第二部分為再生薄膜成膜及特性分析，首先將經過離子交換後的薄膜溶液，以DMSO置換製備成膜前驅液，接著以注形成膜方式製成再生薄膜，分析該薄膜的基本特性，得到再生薄膜平均膜厚度為209.2μm；薄膜含水率為25.98%；FTIR分析符合售薄膜圖譜但部分峰值不明顯；薄膜離子交換容積為0.565 meq/g；離子導電度為3.62×10-3 S/cm，較於廢棄的膜提升了數倍性能，但尚無法達到與市售薄膜相同的表現。

This study aims to provide a sufficiency and simple method to recycle vanadium resource and recover membrane from waste proton exchange membrane of vanadium flow battery. This study is divided into two parts, which is recovery vanadium by ion exchange and recast of proton exchange membrane. In the first part, the waste membrane was dissolved in 50% ethanol solution to obtain membrane dispersion which concentration of vanadium was 74 mg/L. In the ion exchange batch experiment, the adsorptive behavior of the cation exchange resin Dowex G26 was correspond to Langmuir model and the maximum adsorb capacity were 94.34. The adsorption and elution column experiment was carried out by Dowex G26 resin. The optimal parameter of adsorption part was flow rate 1ml/min, BV=10ml and total 140BV, and the saturated adsorption capacity reach 81.855 mg/g.

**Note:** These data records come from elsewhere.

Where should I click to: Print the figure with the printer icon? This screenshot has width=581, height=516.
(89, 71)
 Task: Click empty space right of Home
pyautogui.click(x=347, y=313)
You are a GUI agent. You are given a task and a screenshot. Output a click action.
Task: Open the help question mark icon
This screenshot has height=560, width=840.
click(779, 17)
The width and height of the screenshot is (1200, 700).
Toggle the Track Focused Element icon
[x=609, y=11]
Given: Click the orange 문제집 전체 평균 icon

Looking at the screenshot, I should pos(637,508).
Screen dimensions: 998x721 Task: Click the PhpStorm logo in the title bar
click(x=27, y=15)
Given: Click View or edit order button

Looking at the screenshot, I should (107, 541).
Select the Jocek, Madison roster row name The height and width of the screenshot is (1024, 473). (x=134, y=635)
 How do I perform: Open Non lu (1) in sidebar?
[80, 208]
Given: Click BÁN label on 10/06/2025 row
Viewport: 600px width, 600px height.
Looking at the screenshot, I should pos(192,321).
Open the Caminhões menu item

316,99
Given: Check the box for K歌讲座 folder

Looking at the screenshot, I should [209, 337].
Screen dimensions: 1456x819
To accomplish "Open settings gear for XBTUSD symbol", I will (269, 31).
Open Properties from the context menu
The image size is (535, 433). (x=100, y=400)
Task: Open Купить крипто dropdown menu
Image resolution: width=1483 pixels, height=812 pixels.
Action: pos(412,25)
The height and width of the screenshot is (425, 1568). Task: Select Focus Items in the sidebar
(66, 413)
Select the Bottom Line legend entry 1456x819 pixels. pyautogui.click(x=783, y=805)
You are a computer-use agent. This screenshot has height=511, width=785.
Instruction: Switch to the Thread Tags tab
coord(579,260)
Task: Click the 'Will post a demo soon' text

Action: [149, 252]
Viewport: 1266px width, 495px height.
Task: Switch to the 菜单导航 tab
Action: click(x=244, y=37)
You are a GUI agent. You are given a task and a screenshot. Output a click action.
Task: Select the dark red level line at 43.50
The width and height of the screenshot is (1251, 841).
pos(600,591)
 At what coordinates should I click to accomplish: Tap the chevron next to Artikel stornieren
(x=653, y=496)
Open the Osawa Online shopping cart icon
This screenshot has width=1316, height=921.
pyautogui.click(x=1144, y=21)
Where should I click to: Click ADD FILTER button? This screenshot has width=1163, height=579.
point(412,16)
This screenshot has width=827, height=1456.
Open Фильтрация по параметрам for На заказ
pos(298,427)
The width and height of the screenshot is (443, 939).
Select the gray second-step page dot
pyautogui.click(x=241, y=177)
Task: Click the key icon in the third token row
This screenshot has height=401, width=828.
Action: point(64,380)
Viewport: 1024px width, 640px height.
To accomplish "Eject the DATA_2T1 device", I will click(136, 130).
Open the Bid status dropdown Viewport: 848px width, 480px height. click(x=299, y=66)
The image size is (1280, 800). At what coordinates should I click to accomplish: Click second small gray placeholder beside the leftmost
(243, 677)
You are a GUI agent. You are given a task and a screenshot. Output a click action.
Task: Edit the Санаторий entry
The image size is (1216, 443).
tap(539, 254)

In elution part, 1 mol/L HCl, total 5BV was used to elute vanadium from resin, and the concentration of enrichment solution was 1596.72 ppm which elution efficiency was 97.5%. The vanadium was precipitated by adjusting pH value to 5 and adding NH4Cl to obtain the solid ammonium metavanadate. The ammonium metavanadate was calcined in 450oC and 12 hours to get vanadium(V) oxide. In the second part, the dispersion was recast to obtain recycled membrane. The recycle membrane has average thickness 209.2μm, moisture 25.98%, ion exchange capacity 0.565 meq/g and ion conductivity 3.62×10-3 S/cm.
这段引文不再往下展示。